┌─ AVAILABLE RECORDS
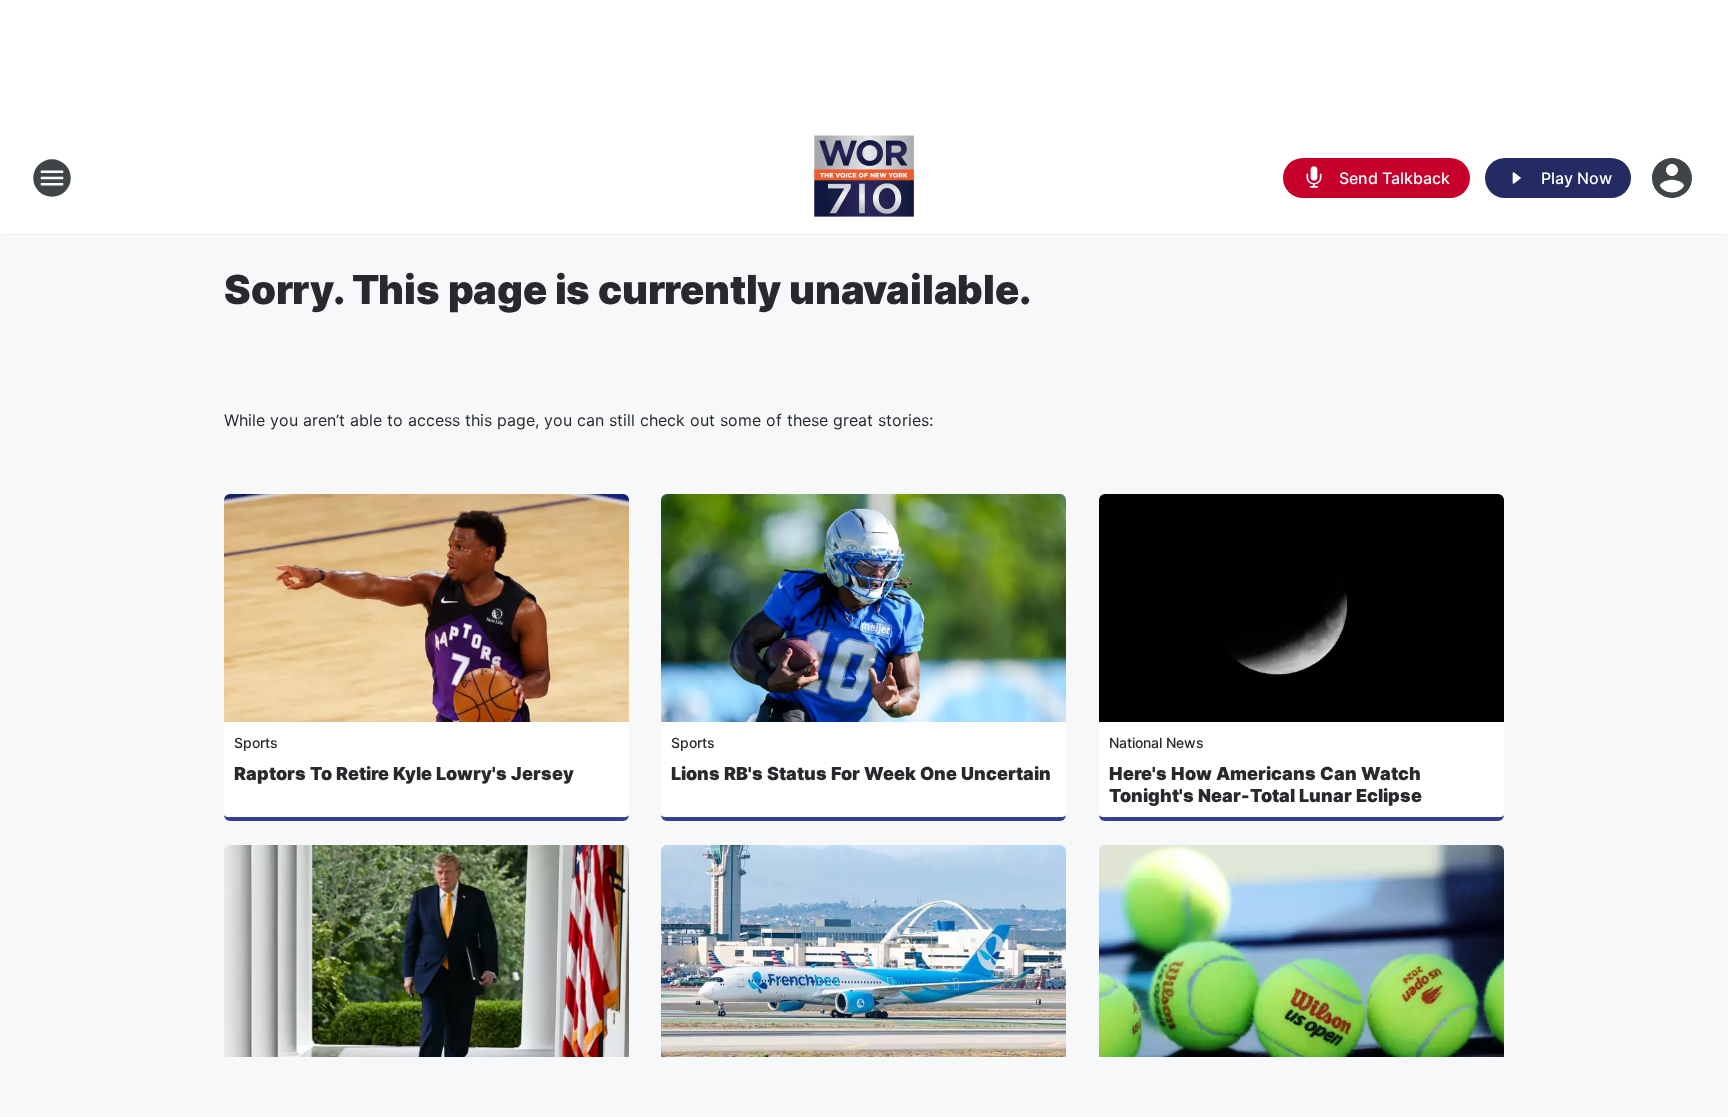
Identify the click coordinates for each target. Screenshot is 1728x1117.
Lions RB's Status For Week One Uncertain (861, 773)
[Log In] (1674, 178)
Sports (256, 742)
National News (1156, 742)
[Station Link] (864, 178)
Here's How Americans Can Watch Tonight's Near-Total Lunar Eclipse (1265, 784)
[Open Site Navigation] (52, 178)
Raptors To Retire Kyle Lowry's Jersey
└─
Give back the lines of the listing from the one with "[Station Link] (864, 178)" through the end, both included, exactly as written and with nothing added.

[Station Link] (864, 178)
Here's How Americans Can Watch Tonight's Near-Total Lunar Eclipse (1265, 784)
[Open Site Navigation] (52, 178)
Raptors To Retire Kyle Lowry's Jersey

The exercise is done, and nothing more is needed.